その場合、京都の山岳地帯や地下を突っ切るトンネルは論外にしても、敦賀の次の駅である小浜線の東小浜駅(画像)までの延伸は可能だろう。この沿線は開業済みの福井県内区間と同じような地形の農村地帯が続き用地買収はもちろん技術的な問題もない。距離も短いので工期だって短く済むだろう。
そうすると次に北陸新幹線に考えられるのは、「東小浜で永久に打ち止め」という末路である。東小浜から先の線路は現実の壁にぶつかってしまったので伸ばすことはできないが、米原ルート潰しをすることには成功することはできる。この国には十分ありうることだ。
小浜線が廃線危機から一転、丹後~東京の最速ルートに
(Wiki) 敦賀終着の現状以上に中途半端すぎるだろう。しかし、仮にそうなっても悪いことだけではない。まず小浜線が新幹線接続路線となって廃線危機を免れることになる。
小浜線は敦賀から小浜を経由して京都府の東舞鶴駅まで結ぶ路線である。しかし利用実態は地域輸送のみに特化しており、沿線環境は典型的な過疎地。JR西日本屈指の赤字路線として有名で存廃が危ぶまれ続けている。だがもし東小浜駅に新幹線が来れば、東小浜駅で下車した客が沿線や丹後地方に至るために小浜線に乗るようになるわけである。
現状、東舞鶴~東京間は京都乗り換えで東海道新幹線を利用して4時間前後かかる。一方、北陸新幹線で敦賀~東京間が最速3時間8分。敦賀~東小浜間が10分程度とし、あとは東舞鶴までノンストップの新幹線リレー号を走らせれば全行程を4時間以内に収め、現行より早くすることはじゅうぶん可能だ。東小浜~東舞鶴の走行距離は敦賀~長浜間に相当し、特急「しらさぎ」なら27分で結べる。
ちなみに敦賀止まりの現状でも今年秋から敦賀発城崎温泉行きの観光特急が走ることをJR西日本は発表しており、北陸新幹線と接続する丹後地方やさらにその先に至る観光需要は大いにあるといえる。新幹線が東小浜に来れば、北陸観光ついでに天橋立あたりを周遊するツアーなんかも盛んになり、日本海側一帯に新たな観光導線が生まれる可能性もある。
「山陰新幹線」の可能性も
さらには山陰地方の新幹線構想にも影響する。この話は昔からずっとあったが、日本で1,2の過疎県である島根や鳥取に新幹線を作るなんて税金の無駄だと具体的な計画が進むことはなかった。しかし最近の沿線自治体が掲げるルート案は、新大阪~東小浜間を北陸新幹線の京都・小浜ルートで直通させ、東小浜分岐で山陰方面に伸ばすものが用いられている。
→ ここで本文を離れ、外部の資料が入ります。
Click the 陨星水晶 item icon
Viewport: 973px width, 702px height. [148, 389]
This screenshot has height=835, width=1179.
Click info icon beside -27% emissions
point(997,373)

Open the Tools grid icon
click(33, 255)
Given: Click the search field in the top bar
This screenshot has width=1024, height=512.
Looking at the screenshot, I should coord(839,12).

もっとも京都区間は絶対に実現することはないのだが、ひとまず東小浜駅まで新幹線がやってくれば、そのまま北陸新幹線を山陰まで直通させればいいという話も出てくるかもわからない。ここまでくればほとんど空想の域だが、フル規格は無理でも、山形・秋田の「ミニ新幹線」形式で鳥取まで新幹線を結ぶことができれば沿線のスピードアップにつながる。
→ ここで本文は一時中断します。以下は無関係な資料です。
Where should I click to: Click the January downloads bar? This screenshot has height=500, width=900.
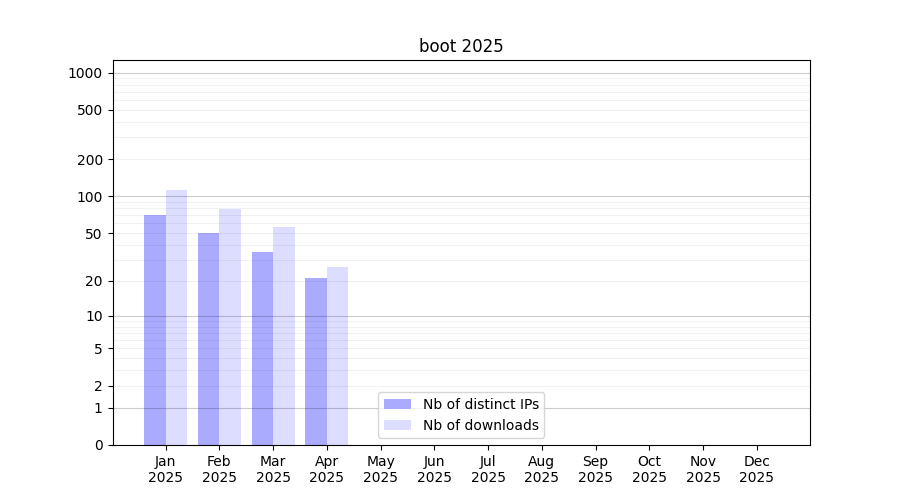pos(177,317)
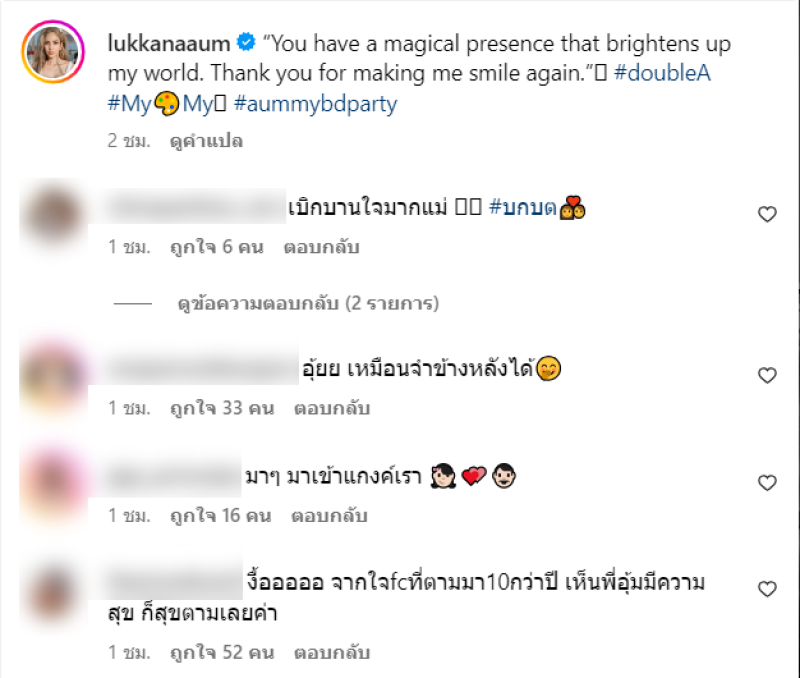Open the #aummybdparty hashtag
Image resolution: width=800 pixels, height=678 pixels.
[x=315, y=104]
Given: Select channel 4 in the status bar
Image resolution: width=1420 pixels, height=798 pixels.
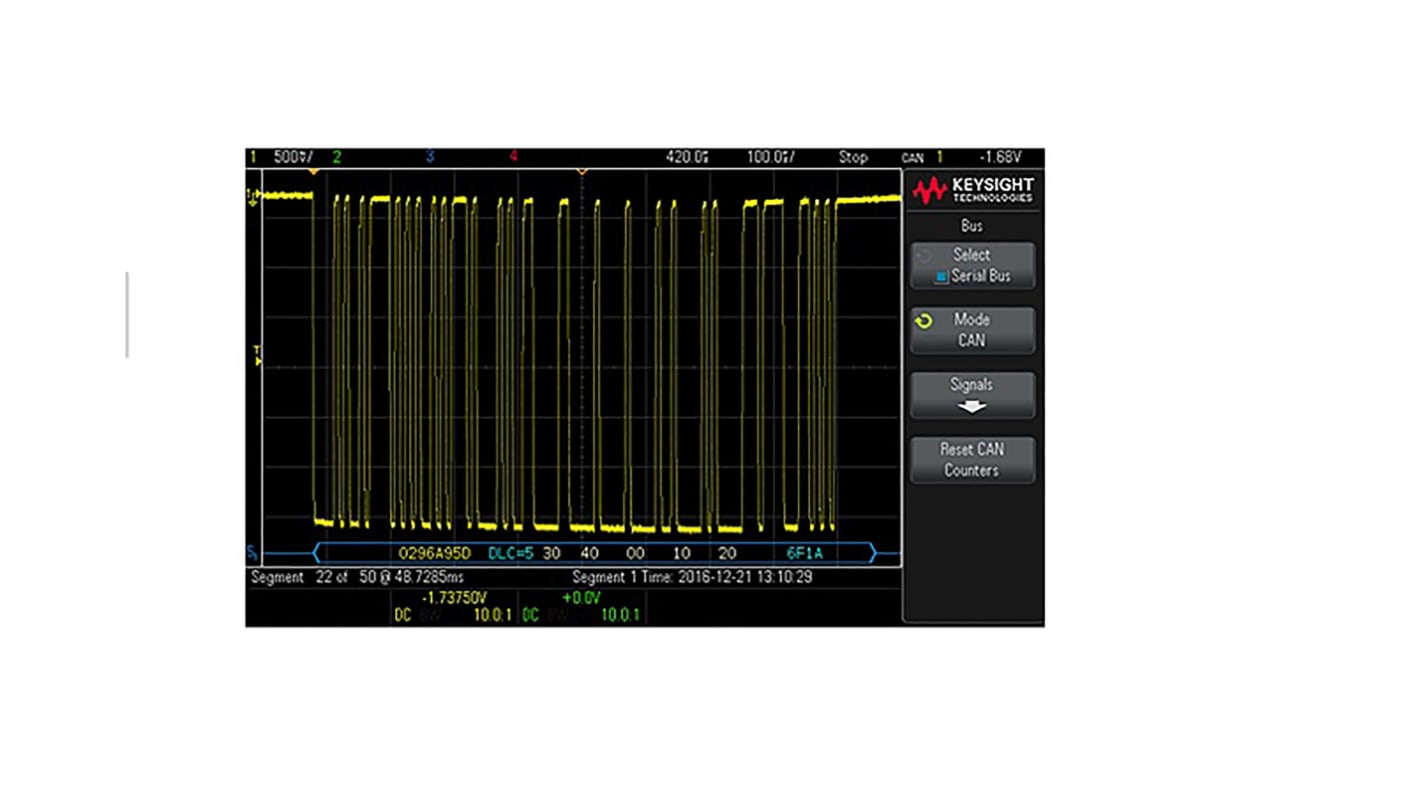Looking at the screenshot, I should pyautogui.click(x=513, y=157).
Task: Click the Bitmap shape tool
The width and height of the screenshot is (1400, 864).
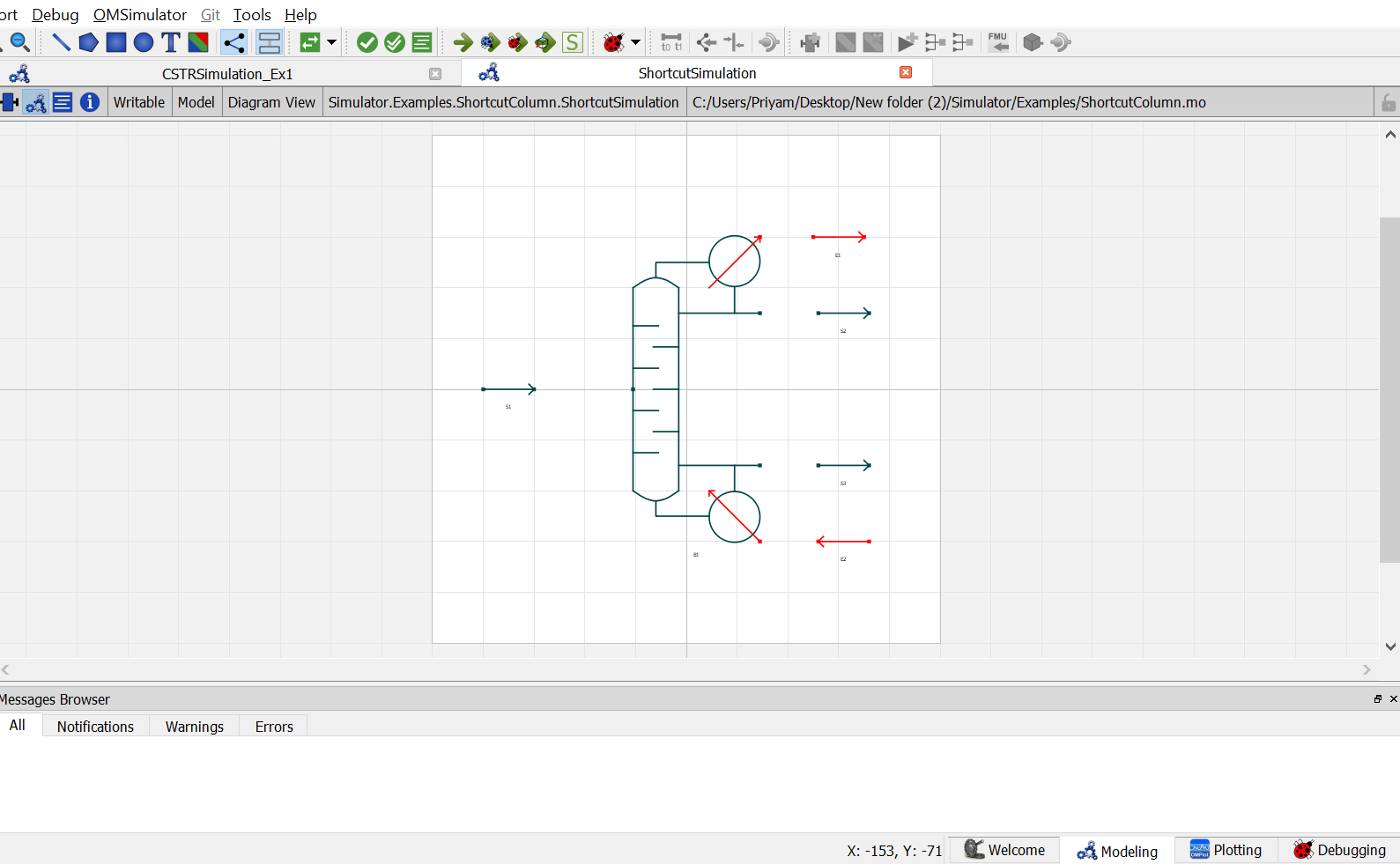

すると今までつながりが希薄だった鳥取と北陸の中心都市である金沢が新幹線日帰り圏内になり、相互経済交流が盛んになるメリットもある。アジア方面からの観光客が、金沢で和の文化を堪能したのち近隣国でも知名度のある鳥取砂丘を散策して鳥取空港のチャーター便で帰国するような観光の可能性もある。